DATASET RECORDS -
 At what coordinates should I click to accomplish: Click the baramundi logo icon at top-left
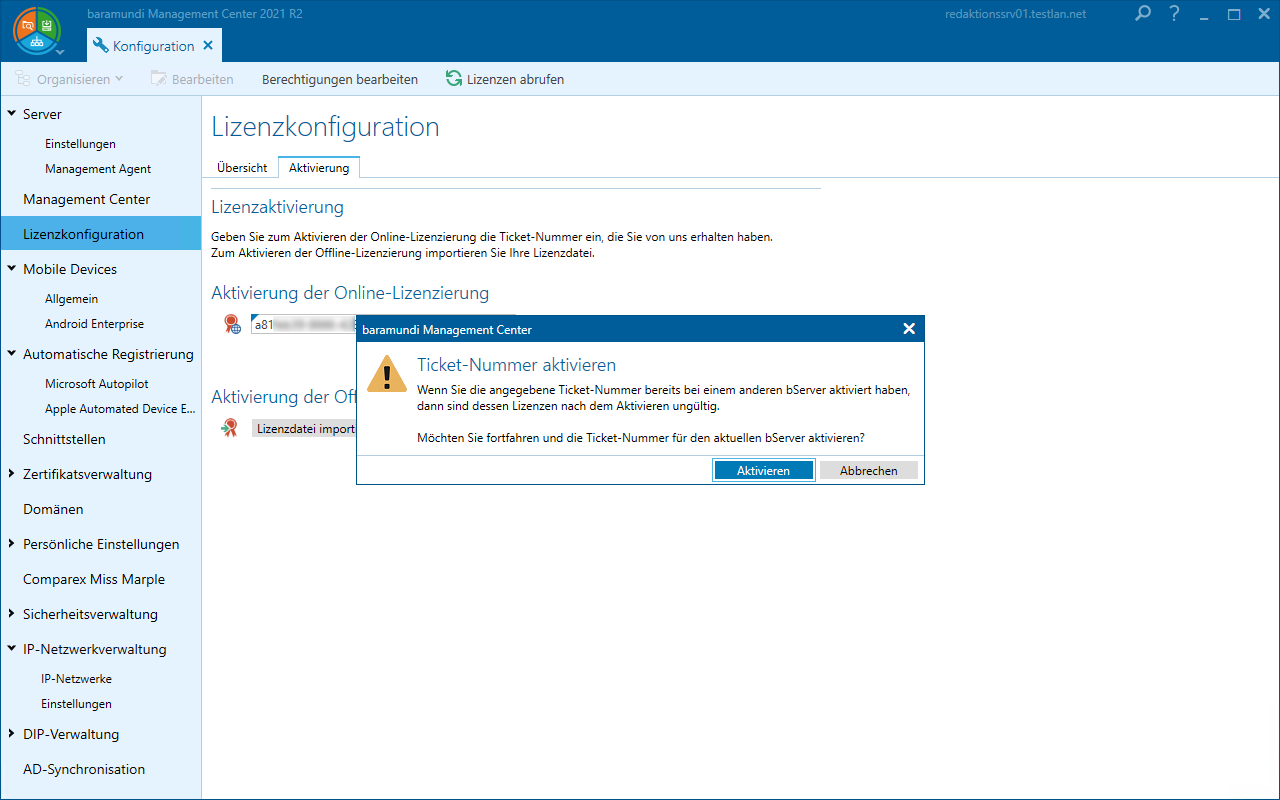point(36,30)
---
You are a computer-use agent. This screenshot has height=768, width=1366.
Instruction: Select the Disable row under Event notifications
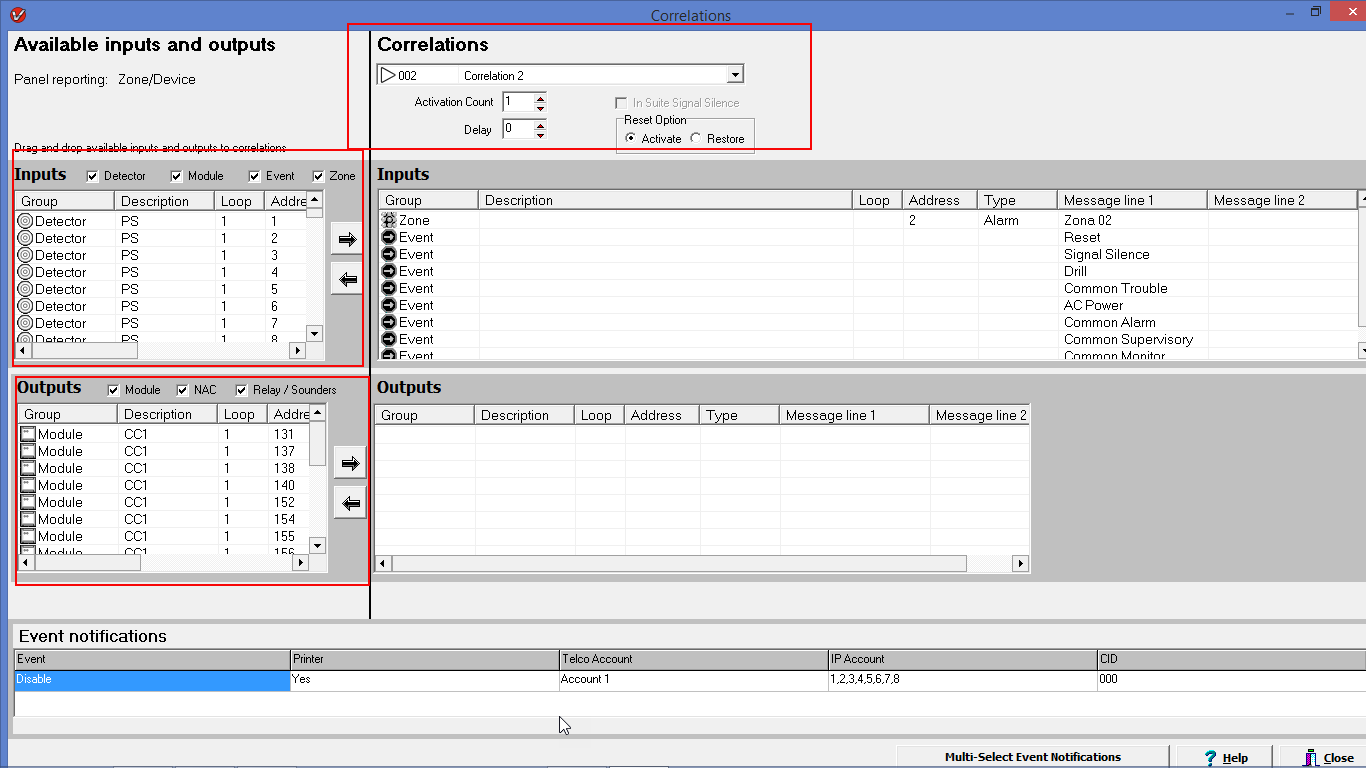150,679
---
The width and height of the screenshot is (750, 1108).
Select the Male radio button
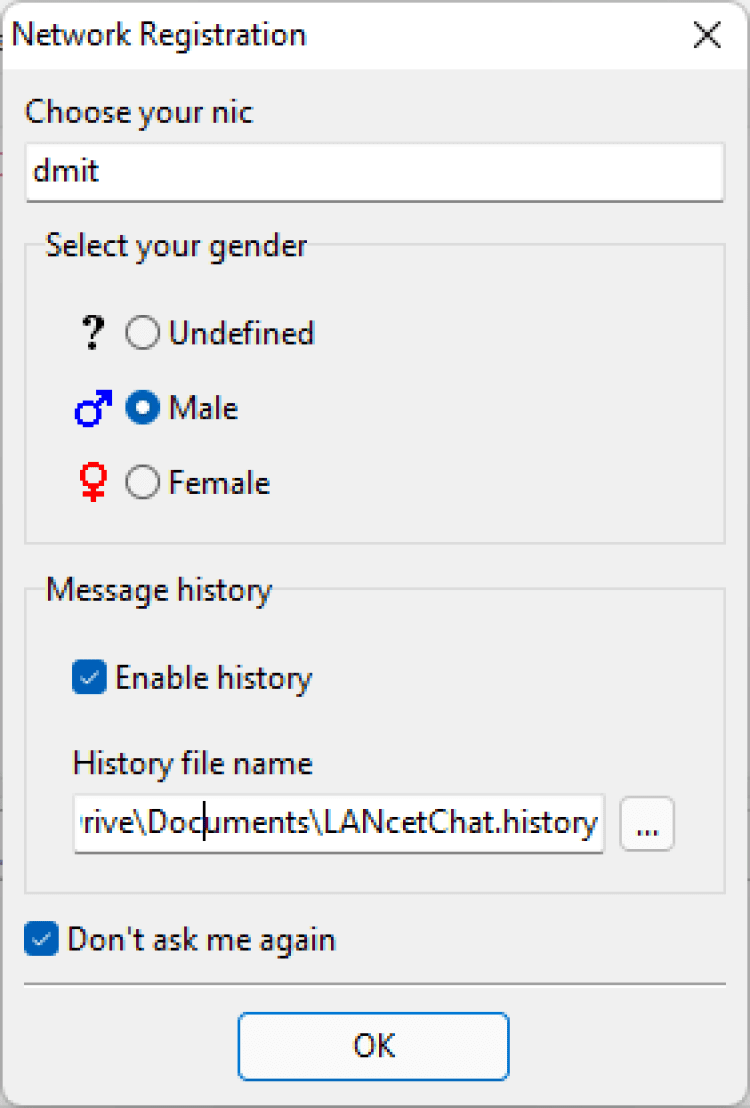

DIRECTIONS FOR THIS TASK -
Search the material for the string "width" and show every line that has it.

ANSWER SPACE -
You are a computer-use agent. This screenshot has height=768, width=1366.
The width and height of the screenshot is (750, 1108).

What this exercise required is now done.